- Exercise goal -
The response should be exactly the number of lines in the material below that contain the word "Custom".

- Provided records -
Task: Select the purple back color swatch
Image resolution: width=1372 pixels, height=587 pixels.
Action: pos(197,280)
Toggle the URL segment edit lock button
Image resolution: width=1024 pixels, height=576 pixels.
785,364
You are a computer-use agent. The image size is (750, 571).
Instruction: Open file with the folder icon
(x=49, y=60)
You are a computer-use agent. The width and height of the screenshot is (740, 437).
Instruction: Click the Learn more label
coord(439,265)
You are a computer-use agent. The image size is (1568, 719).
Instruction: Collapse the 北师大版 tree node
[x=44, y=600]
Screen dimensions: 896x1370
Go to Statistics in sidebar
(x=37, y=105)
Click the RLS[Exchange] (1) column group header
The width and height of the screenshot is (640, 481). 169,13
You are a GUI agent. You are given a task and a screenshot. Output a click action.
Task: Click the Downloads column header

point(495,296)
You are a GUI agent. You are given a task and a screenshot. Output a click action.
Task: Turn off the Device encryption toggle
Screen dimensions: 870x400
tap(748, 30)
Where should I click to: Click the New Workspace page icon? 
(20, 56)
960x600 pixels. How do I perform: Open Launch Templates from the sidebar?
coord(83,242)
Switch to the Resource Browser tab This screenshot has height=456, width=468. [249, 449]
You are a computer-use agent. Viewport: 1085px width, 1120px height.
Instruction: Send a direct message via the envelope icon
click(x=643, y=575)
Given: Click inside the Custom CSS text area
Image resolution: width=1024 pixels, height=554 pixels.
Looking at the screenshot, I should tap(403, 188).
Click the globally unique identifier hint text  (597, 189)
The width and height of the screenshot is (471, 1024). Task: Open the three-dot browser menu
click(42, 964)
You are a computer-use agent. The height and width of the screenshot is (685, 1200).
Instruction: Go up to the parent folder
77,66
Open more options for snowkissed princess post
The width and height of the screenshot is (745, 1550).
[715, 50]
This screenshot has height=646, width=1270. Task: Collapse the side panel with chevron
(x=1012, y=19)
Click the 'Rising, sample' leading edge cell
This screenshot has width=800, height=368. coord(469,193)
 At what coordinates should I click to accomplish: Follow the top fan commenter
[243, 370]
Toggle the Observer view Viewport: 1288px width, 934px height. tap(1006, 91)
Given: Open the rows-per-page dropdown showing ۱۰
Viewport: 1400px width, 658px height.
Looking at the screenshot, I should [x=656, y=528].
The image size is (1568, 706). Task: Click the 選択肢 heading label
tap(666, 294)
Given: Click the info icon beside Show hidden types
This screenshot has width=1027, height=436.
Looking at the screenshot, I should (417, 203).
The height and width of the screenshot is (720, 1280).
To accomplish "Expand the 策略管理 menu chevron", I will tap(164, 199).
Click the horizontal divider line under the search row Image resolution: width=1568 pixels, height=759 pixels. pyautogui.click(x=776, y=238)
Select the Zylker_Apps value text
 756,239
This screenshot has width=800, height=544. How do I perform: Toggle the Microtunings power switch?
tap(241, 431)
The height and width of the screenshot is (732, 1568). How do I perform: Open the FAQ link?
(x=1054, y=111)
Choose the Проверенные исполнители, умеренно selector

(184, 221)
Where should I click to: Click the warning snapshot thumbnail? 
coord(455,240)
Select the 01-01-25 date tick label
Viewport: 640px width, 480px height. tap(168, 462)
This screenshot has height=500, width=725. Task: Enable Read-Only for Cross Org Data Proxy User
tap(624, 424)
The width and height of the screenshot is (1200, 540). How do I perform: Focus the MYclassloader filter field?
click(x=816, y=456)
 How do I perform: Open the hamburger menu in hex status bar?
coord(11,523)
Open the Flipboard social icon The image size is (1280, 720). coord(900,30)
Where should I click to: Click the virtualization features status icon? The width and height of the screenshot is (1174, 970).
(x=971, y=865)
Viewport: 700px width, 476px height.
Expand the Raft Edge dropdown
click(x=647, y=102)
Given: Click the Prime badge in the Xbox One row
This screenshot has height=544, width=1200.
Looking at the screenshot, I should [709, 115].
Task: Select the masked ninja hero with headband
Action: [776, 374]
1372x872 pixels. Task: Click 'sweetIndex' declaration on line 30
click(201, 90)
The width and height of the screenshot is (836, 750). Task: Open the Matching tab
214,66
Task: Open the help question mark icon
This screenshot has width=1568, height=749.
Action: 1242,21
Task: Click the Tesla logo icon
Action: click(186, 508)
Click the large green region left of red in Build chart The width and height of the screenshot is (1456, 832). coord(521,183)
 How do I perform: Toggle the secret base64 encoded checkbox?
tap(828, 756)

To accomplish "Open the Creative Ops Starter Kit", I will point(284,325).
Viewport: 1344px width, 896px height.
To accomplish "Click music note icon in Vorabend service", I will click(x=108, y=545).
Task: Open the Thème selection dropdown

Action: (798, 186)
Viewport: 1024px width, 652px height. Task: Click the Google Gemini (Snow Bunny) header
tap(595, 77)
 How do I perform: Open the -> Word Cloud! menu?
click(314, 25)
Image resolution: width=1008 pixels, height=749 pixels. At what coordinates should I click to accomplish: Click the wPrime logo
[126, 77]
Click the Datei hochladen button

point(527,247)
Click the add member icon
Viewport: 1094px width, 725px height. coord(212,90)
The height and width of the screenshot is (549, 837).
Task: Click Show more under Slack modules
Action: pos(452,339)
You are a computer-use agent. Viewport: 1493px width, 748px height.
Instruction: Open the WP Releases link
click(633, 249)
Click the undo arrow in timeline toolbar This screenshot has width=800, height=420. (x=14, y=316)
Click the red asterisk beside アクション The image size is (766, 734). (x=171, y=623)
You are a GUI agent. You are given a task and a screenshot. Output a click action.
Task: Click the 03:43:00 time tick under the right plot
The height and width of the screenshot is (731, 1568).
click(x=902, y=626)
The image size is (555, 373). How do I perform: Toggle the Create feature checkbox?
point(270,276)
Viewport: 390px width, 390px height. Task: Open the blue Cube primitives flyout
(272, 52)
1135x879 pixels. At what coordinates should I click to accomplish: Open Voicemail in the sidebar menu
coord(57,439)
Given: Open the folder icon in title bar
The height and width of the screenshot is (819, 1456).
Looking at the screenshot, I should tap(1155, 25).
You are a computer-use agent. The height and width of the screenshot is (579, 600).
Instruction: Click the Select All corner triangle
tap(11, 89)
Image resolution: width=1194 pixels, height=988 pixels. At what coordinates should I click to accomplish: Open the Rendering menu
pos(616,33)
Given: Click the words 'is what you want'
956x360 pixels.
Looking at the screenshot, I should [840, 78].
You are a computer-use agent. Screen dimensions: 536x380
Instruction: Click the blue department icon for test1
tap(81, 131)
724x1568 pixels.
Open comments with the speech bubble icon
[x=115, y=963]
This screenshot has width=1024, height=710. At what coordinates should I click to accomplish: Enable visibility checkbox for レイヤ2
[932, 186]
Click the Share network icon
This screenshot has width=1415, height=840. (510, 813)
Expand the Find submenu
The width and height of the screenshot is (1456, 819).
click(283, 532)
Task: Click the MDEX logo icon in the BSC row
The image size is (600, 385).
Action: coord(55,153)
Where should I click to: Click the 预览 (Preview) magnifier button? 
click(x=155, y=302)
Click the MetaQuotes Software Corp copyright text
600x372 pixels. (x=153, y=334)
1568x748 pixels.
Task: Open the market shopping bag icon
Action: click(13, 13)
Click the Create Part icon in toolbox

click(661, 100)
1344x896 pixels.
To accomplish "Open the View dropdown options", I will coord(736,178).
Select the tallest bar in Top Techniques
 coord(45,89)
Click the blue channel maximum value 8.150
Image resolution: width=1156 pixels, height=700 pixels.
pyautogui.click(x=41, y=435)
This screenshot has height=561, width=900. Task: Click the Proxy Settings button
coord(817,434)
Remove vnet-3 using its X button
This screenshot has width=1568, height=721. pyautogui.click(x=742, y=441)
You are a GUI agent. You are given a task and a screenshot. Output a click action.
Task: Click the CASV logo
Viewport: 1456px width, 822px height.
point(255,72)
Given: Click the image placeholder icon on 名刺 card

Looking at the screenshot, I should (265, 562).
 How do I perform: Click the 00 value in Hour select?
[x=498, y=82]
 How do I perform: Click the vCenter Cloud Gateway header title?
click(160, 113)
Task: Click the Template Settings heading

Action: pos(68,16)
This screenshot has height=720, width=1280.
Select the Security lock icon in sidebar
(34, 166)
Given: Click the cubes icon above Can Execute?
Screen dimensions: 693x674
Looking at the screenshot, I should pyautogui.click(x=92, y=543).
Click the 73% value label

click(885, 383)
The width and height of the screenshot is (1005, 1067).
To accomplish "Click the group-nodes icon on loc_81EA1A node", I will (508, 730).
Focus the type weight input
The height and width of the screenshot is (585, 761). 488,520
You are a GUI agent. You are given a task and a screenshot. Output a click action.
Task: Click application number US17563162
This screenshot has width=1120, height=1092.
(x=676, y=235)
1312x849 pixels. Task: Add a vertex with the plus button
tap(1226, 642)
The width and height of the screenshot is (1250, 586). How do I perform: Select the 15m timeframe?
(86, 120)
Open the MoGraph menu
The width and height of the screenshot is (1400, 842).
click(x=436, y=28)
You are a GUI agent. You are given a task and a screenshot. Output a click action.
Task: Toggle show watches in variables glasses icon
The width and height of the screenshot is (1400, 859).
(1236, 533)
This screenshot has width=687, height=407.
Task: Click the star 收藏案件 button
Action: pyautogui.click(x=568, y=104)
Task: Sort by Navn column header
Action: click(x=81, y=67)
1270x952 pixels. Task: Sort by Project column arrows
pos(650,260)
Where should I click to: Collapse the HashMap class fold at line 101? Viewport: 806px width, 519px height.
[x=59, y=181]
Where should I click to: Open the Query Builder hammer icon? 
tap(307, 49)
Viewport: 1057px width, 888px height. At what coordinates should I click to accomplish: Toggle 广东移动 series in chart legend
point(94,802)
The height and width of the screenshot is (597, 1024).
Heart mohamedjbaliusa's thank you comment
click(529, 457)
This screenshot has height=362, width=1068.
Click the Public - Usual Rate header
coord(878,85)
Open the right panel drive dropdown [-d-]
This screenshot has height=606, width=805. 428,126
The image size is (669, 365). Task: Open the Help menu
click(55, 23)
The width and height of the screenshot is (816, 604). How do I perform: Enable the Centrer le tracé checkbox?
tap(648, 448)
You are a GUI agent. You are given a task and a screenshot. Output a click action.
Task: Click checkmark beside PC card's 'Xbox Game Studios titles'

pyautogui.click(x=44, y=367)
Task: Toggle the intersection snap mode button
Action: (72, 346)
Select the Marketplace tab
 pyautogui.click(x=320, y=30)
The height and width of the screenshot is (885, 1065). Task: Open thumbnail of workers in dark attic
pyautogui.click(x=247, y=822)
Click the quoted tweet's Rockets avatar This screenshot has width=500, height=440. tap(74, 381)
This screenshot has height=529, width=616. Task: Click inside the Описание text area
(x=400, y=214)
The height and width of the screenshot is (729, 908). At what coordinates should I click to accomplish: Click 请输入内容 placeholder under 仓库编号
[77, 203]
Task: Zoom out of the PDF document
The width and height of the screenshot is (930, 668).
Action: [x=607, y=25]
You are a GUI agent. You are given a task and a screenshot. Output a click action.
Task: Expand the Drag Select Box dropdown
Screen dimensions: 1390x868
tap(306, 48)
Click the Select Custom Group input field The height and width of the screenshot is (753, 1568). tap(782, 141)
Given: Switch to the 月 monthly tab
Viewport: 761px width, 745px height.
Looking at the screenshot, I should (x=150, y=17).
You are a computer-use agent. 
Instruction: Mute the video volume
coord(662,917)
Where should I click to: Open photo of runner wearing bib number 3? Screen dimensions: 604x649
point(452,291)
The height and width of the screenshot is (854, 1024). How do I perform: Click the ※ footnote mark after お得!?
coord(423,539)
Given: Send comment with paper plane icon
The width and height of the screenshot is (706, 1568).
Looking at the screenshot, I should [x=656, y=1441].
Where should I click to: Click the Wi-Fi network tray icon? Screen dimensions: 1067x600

- Task result -
2